The mice administered PCP exhibited impairment in the object recognition. These neurocognitive impairments deficits were ameliorated by administration of CLZ (10 mg/kg and 30 mg/kg) repeatedly. In the 3-chamber social behavior test, PCP-administered mice exhibited sociability, as similar to the saline- administered control mice, but social novelty was impaired. The impairment of social novelty was by the administration of CLZ (10mg/kg) repeatedly. The levels of monoamines and their metabolites in the brains of PCP-treated mice did not show any significant changes across all regions. In PCP-administered mice, administration of CLZ (10 mg/kg) resulted in an increase in noradrenaline content in the NAc and a decrease in serotonin and its metabolite levels in the HIP. Furthermore, CLZ (30 mg/kg) administration induced the enhanced dopamine metabolism in the PFC and reduced dopamine metabolism in the NAc.

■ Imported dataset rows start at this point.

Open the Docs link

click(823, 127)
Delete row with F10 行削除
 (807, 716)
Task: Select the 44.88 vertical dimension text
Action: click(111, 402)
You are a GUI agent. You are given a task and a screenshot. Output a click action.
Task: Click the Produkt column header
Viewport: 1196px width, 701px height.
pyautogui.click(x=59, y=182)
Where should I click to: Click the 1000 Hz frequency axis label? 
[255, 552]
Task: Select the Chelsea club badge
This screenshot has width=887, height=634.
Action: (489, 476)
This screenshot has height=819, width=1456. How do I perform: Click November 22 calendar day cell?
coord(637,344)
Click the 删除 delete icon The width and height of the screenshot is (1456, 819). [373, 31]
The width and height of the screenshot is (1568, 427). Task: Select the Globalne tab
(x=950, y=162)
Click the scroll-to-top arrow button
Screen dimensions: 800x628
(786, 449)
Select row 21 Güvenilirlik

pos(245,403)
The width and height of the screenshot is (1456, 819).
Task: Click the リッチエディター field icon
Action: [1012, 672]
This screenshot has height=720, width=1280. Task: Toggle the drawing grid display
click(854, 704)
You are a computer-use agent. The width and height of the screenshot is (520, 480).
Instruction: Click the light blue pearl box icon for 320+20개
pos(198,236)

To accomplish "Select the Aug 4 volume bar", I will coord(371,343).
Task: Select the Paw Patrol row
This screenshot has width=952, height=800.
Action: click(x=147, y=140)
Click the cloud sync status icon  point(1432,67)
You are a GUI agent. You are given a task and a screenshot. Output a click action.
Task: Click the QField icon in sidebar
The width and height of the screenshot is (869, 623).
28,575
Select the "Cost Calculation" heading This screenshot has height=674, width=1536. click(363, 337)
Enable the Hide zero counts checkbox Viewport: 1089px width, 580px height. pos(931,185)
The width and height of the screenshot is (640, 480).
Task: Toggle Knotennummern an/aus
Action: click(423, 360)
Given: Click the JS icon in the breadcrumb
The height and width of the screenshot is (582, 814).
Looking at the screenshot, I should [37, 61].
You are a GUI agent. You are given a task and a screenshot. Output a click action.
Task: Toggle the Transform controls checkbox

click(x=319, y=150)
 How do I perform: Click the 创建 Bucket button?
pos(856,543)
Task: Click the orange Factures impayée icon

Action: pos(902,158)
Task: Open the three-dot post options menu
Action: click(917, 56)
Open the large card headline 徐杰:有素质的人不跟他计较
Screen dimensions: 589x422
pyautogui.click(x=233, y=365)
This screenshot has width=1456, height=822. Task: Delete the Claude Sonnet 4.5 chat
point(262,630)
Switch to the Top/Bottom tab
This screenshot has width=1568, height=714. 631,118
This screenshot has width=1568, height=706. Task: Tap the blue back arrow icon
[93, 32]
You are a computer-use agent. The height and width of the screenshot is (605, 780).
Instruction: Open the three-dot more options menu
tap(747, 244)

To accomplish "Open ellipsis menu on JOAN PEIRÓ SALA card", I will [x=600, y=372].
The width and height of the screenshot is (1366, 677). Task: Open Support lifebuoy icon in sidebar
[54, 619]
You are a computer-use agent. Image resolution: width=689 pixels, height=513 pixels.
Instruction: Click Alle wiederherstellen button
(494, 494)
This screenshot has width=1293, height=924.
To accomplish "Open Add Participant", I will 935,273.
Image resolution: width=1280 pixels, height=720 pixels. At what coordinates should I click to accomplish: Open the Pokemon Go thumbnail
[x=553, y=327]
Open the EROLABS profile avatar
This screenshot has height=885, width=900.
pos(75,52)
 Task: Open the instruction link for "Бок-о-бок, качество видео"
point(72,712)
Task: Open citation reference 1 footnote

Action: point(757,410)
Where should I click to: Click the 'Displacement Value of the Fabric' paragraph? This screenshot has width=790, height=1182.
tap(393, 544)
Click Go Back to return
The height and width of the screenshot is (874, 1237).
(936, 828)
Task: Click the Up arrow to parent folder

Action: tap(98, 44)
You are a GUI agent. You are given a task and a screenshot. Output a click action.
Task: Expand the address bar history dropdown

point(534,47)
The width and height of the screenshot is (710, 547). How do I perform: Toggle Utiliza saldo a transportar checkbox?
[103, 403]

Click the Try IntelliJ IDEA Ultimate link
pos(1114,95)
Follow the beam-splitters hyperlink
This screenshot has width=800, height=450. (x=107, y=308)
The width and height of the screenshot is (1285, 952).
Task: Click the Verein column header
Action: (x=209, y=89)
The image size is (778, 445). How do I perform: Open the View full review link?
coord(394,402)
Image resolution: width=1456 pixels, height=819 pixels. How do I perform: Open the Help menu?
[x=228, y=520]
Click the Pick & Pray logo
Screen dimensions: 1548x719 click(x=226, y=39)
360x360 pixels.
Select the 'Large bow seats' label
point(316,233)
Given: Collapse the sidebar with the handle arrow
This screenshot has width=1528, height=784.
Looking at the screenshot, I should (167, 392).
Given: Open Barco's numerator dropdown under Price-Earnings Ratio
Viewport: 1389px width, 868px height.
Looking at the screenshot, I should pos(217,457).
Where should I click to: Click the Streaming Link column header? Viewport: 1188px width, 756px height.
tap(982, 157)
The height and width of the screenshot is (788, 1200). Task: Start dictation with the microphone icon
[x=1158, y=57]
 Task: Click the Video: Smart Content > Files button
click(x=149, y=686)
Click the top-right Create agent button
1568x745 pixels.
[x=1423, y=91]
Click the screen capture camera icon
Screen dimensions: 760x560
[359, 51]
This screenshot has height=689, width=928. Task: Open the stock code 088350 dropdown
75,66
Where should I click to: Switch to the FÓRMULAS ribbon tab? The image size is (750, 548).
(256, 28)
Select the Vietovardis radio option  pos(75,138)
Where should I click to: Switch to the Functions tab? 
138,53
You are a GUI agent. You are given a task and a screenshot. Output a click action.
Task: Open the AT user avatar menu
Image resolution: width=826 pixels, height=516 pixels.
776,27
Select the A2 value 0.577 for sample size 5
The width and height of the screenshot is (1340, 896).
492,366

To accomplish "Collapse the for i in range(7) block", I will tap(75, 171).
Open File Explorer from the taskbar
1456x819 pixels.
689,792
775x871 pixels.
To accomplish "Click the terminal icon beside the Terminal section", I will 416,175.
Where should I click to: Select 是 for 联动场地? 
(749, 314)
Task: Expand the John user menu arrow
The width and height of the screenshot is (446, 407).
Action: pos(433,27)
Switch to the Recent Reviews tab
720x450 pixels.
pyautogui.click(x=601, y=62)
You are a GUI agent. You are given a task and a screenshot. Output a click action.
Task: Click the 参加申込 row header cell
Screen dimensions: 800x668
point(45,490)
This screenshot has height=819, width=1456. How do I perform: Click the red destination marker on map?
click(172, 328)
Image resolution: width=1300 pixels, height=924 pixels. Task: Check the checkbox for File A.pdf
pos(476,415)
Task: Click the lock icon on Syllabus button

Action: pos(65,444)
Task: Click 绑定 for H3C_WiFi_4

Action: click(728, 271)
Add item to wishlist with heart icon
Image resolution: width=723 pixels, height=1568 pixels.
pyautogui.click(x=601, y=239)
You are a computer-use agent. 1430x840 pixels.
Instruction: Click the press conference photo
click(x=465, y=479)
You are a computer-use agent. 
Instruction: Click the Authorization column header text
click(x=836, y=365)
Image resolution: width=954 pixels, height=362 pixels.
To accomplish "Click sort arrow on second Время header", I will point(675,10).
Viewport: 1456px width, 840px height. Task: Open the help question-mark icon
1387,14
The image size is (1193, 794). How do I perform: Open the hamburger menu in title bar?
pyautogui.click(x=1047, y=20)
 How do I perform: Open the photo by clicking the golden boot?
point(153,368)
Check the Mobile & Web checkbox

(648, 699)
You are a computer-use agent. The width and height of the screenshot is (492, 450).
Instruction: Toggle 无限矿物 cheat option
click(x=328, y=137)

PCP administration induced the impaired neurocognitive and social cognitive function. These behavioral impairments were attenuated by the subsequent administration of CLZ repeatedly. It is suggested that the brain region-specific monoaminergic systems is associated as attenuating mechanism of CLZ on cognitive impairments. Given the varying responses based on CLZ dosage and brain regions, further investigations are needed to elucidate the relationship between changes in monoamines in each brain region and cognitive impairments.